Does an average diner reach the same conclusions about restaurants as a food pro, who may get special treatment if recognised?* Rebecca Seal and reader Arlene Kessly compare notes on Sea Containers.
Rebecca Seal is a food and drink journalist and presenter on Channel 4’s Sunday Brunch. Her latest book, The Islands of Greece, is out now.
Arlene Kessly is a freelance health and beauty writer living in Kingston-upon-Thames. Her favourite restaurant dish is salt and pepper squid at Busaba Eathai.
Sea Containers is the flagship restaurant at South Bank’s new Mondrian Hotel. It’s inspired by ‘the golden age of transatlantic travel’, and as such, New Yorker Seamus Mullen’s menu is a marriage of American and English cuisine, with an emphasis on shareable plates (small, large and ‘for the table’). There are five raw fish options including tuna crudo, as well as seasonal salads and meaty mains such as double cut heritage pork chop.
From the doormen to the floor staff, service was smiley without being cloying. We had to wait a while for our waiter to decipher the menu (it wasn’t clear how much one should order), and it was a little odd that despite being told we could only have a 6.30pm booking, the restaurant still wasn’t full two hours later.* I was not recognised.
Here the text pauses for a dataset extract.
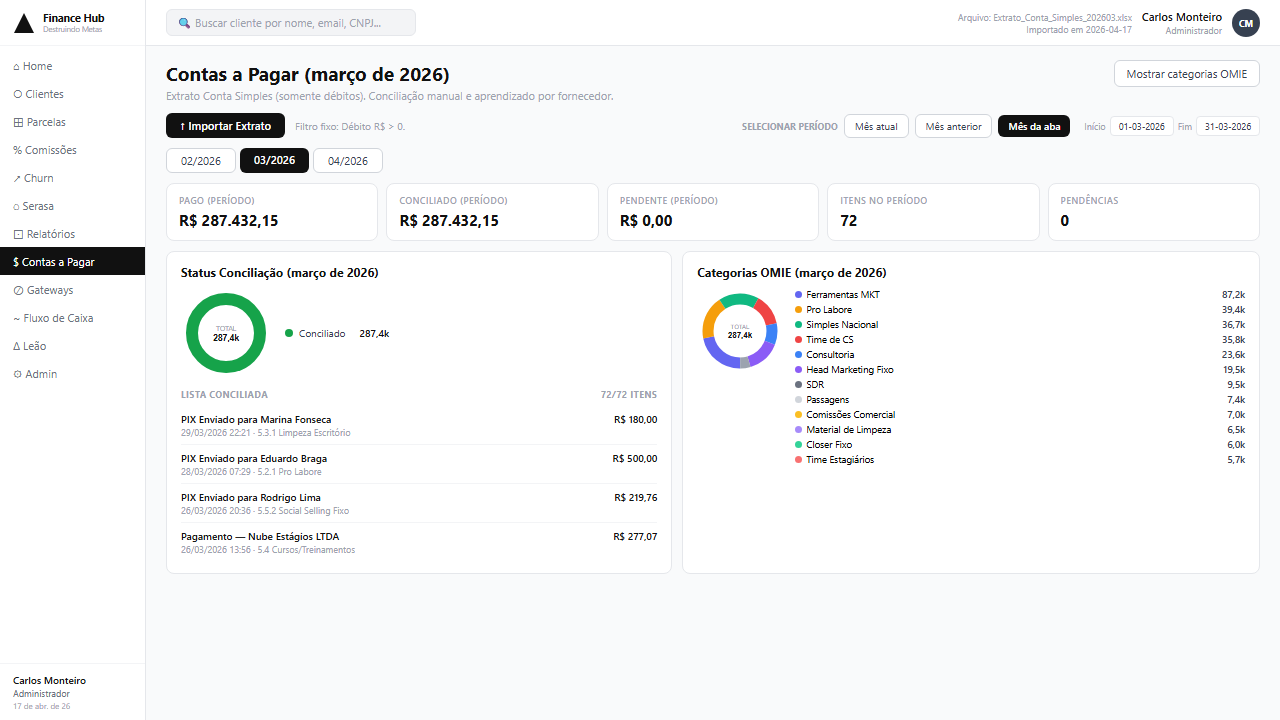Click the search magnifier icon

click(184, 23)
On arrival we were greeted warmly and led directly to a well-placed table. Busily chatting and taking in the chic monochrome glamour of our surroundings, we kept our understanding waiter from taking our order for a while. Tap water was offered speedily, poured from an iced silver jug and our glasses replenished without the need to ask.
Oddly, considering the amount of investment and thought that has gone into opening Sea Containers, the quality of the food varied wildly. The kale salad was a lovely dish, studded with pecans, avocado and apple; but expensive, given that it’s essentially raw cabbage. Both the house-made ricotta and crab salad were good, but let down by the accompanying bread – chewy bruschetta with the latter, and what tasted like ordinary brown bread toast with the cheese. Main courses were seriously under-powered. The smoked lamb flatbread did have a smoky scent, but didn’t deliver in terms of flavour. Plus, we had to pull apart the green leaf garnish to decipher it as chopped mint. The lamb rump with ragout of beans was lukewarm and came with a meagre portion of beans, considering they’re a cheap ingredient. Dessert was another oddity – blind tasting, I would have struggled to identify the fruit in the blueberry meringue pie’s purple curd. Chef Seamus Mullen is much-loved in his home city of New York, but this kitchen seems over-stretched by the demands of his menu.
We had a selection of smaller dishes, as the menu encourages sharing. The vast bowl of healthy moreish kale salad, with avocado, apple and pecans, was the star of the show – I can’t wait to eat it again. We also relished a crab salad and charred eggplant with sesame and dates. My sole criticism of the smoky lamb flatbread was the over-charring of the edges. I fell in love with a hefty slab of decadently dense, deeply satisfying chocolate and chilli cake – more than adequate when shared between two. Freshness and vibrancy are my overriding memories of Sea Containers: vegans, veggies and omnivores are all spoilt for choice. Smaller dishes and ‘market salads’ are excellent value, but ‘large plates’ call for deeper pockets. As for drinks, the citrus-suffused ‘silver bullet’ cocktail resembled a lily pond in miniature and our waiter’s recommendation, the intriguingly named ‘Kung Fu Girl’ riesling from the USA, was a fitting accompaniment to our food.
The Bottom Line
Sea Containers’ striking dining room doesn’t look like the average hotel restaurant (although serving chips with a mini jar of Heinz mayo was a reminder), and its views out onto the Thames at night are gorgeous. But the kitchen needs to sort out seasoning and portion sizes before I return.
FOOD 5/10; ATMOSPHERE 7/10; SERVICE 7/10; REBECCA’S TOTAL: 19/30
Sea Containers is striking and practically designed, with glorious panoramic views through generous windows, showcasing London’s glorious Thameside architecture. We are already planning our next visit.
FOOD 9/10; ATMOSPHERE 9/10; SERVICE 10/10; ARLENE’S TOTAL: 28/30
Sea Containers Sustainable Restaurant Association (SRA) Rating:
Sea Containers is proud that the vast majority of produce it serves is British, and all of the meat is free-range, while the lamb and chicken is also organic. Despite having opened only recently, the restaurant has a progressive approach to the environment using surplus food for staff meals and recycling almost all possible items. It would be good to see more water saving measures.